The FCC Sold You Out…

…and is that really a surprise?

As if we all didn’t see this coming. After throttling Netflix and other services in knowledge that the Supreme Court would rule in their favor, it was all but certain that internet service providers were going to institute a “fast lane” for certain distributors that would be willing to pay a fee. What was shocking (read: not shocking at all) was that the FCC would beat them to it and simply hand over the reins. This coming after a decade-long fight in which the FCC practically gutted itself in some Kurosawa-esque ritual of seppuku that mirrored Japan’s existential crisis on the economic world stage.

Or something like that.

Or something like that.

But calling it a battle is really kind of giving undue credit. The studios, the cable companies, and the providers certainly weren’t fighting a chance to make money from both ends of the spectrum, particularly not when they were already a vertical monopoly that was looking to gain even more power. The FCC was too busy fining producers for nipple slips. It’s former head is now the head lobbyist for the telecom industry. The current one worked in the cable industry for years; hell, he’s in the Cable Industry Hall of Fame.

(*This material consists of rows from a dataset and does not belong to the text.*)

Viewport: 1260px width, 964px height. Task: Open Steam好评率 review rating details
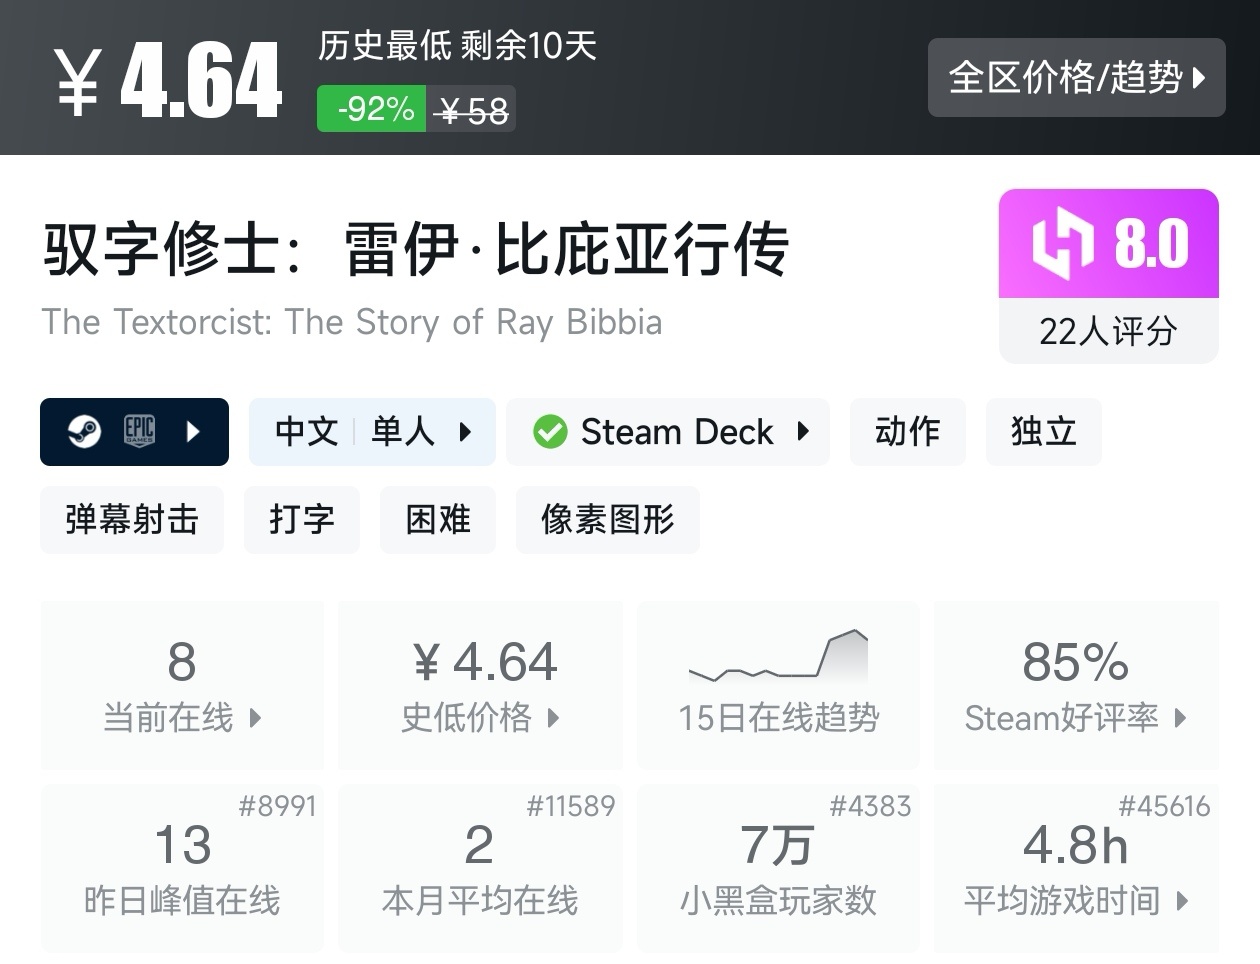[x=1075, y=717]
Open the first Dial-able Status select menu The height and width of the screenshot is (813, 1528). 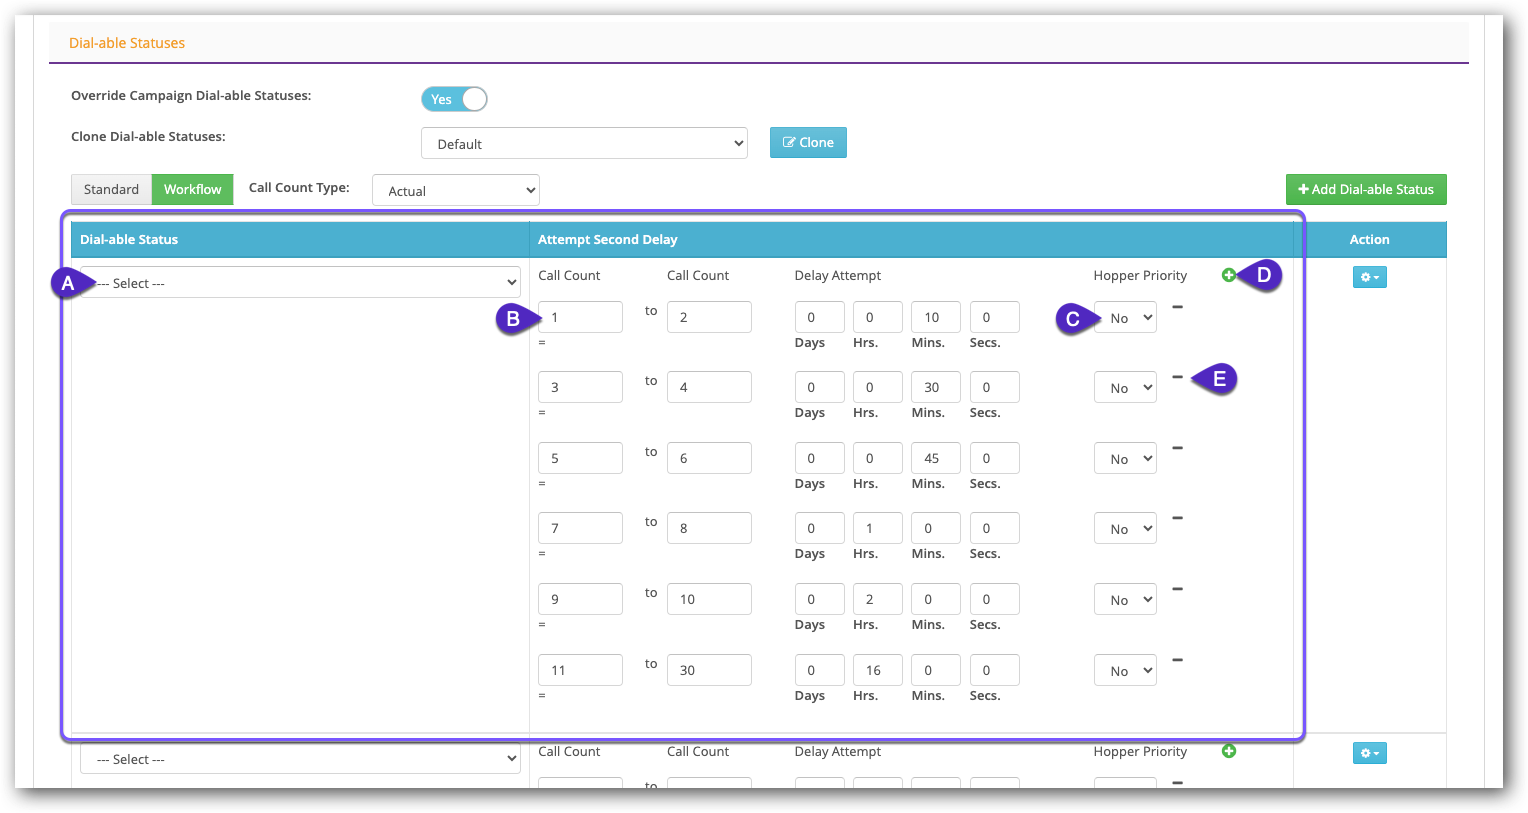coord(299,282)
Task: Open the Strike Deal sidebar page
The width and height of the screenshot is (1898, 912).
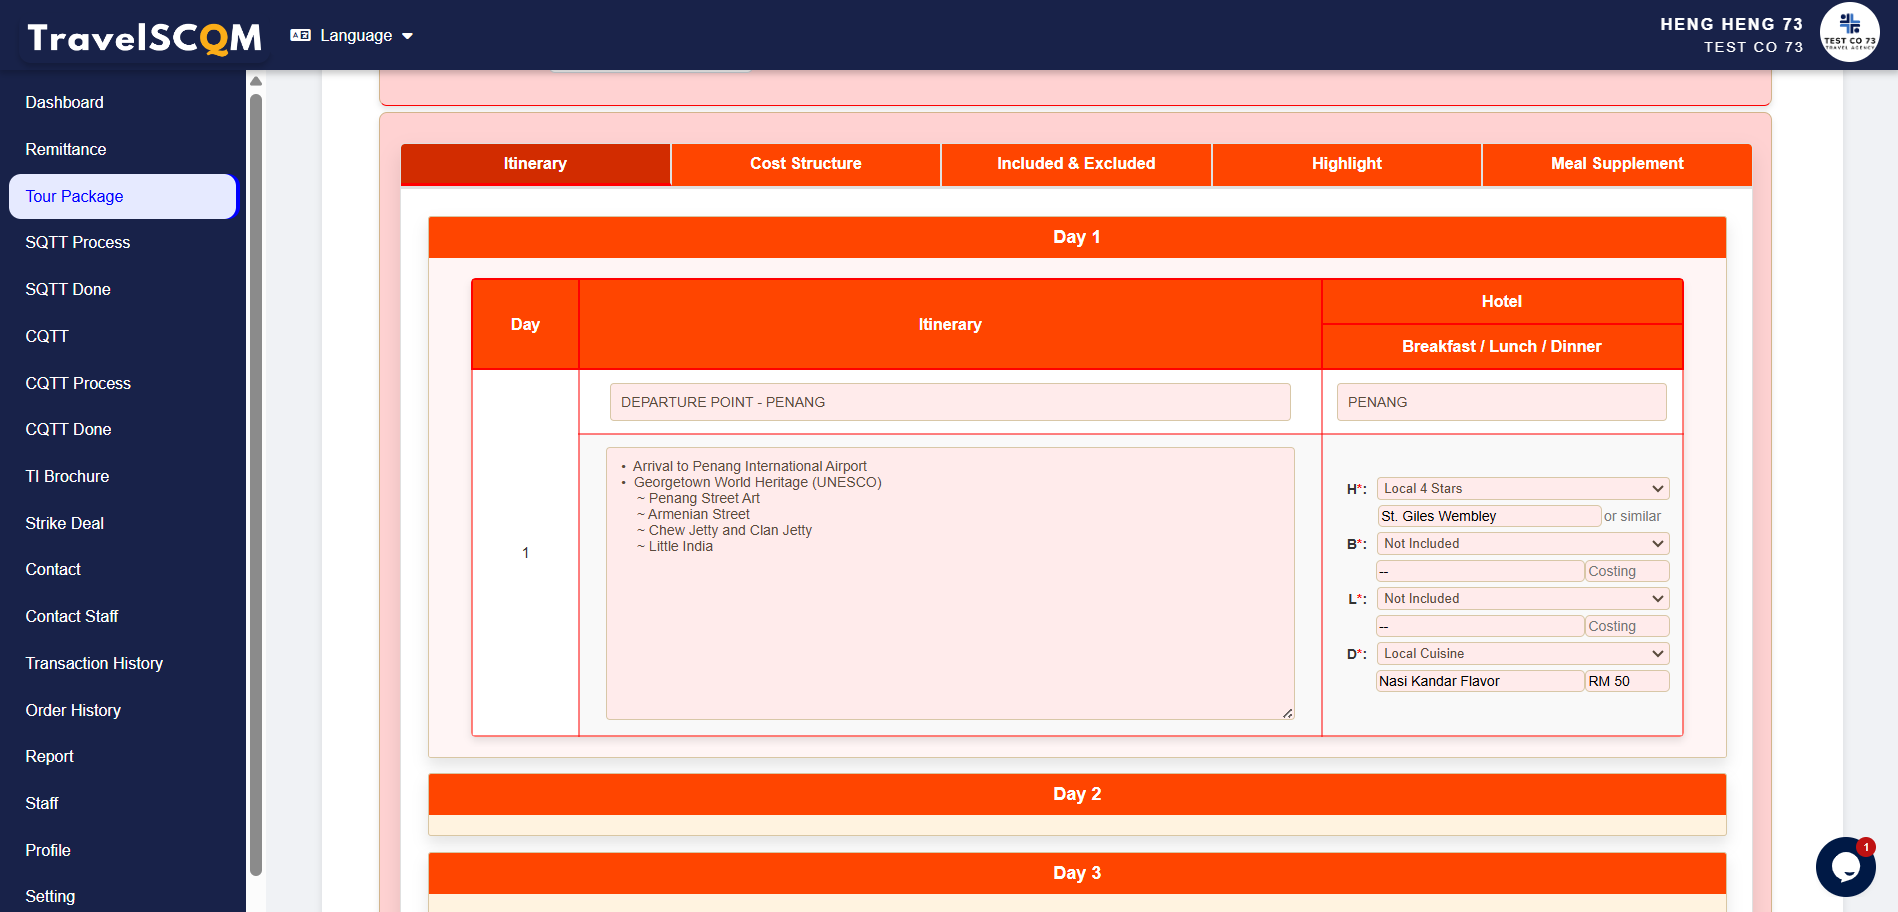Action: click(x=65, y=524)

Site of the future "most boring class field trip ever."

Site of the future “most boring class field trip ever.”

This was a kabuki battle meant to slowly bleed what little independence was left on the internet. Here’s how that ten-year conversation basically went…

ISPs: We’re going to allow certain companies to go faster on the internet for a fee. And by that, we mean we’re going to allow them to go the regular speed while we throttle everybody else.

FCC: Not so fast. You’re a common carrier!

ISPs: Actually, remember? You changed that because the past three heads of your organization are either working for us now or have worked for us.

FCC: Oh. Right. So, yeah. Go for it.

So, what can you do about this?

  • Get a VPN: Some virtual private networks are free. Some cost a little bit ($6 a month). All services provide you anonymity while searching the web. This means that it’s harder for ISPs to track (and thus throttle) your viewing habits.
  • Call your Representative: Sure, I mean, if you don’t mind being ignored.

Otherwise, get ready to be bent over a barrel. The President, despite promises to the contrary, doesn’t care. If Congress wasn’t in the Industry’s pockets before, the latest Supreme Court rulings will allow them to practically bathe in money. The regulatory body that is supposed to watch out for us is actively undermining our interests (can you say “regulatory capture“?. And we’re too busy with Game of Thrones to actually care. About the only people we can count on are other content distributors who would have a dog in this fight. But so far, Netflix stands alone.

Why poke the bear when you get the sex for free?

Why poke the bear that feeds you?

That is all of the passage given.